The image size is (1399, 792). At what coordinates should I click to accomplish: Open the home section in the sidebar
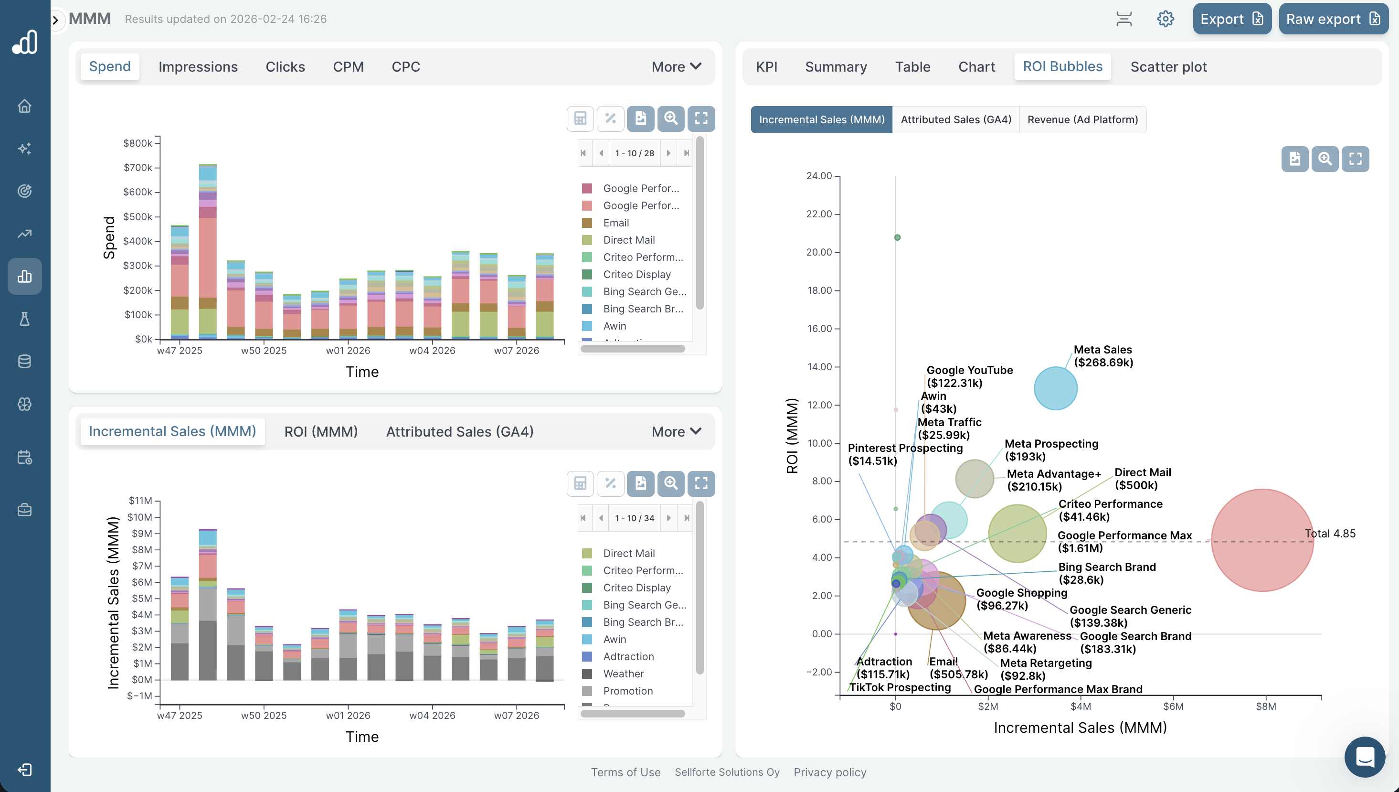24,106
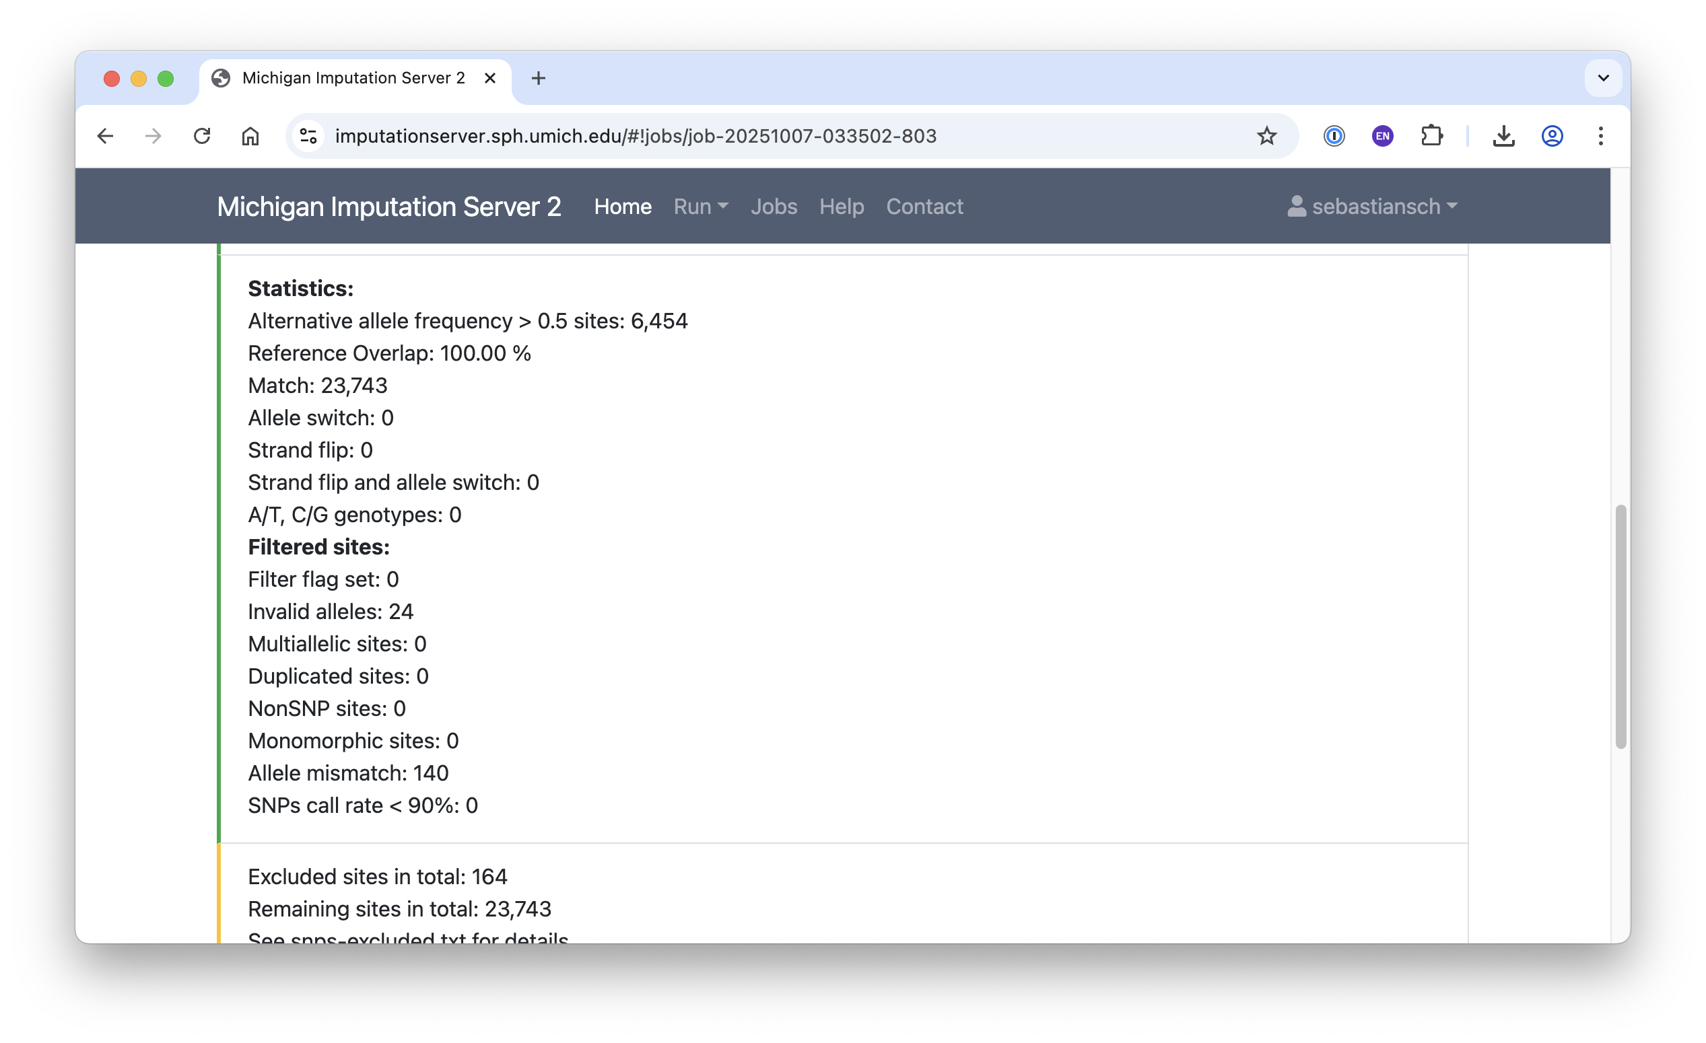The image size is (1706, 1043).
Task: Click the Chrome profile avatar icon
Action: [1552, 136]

Task instructions: Output each record exactly as it appears, but not the pictures.

Answer space:
The image size is (1399, 792). At what coordinates should I click to accomplish: Open the home section in the sidebar
24,106
The image size is (1706, 1043).
Task: Click the Chrome profile avatar icon
Action: [1552, 136]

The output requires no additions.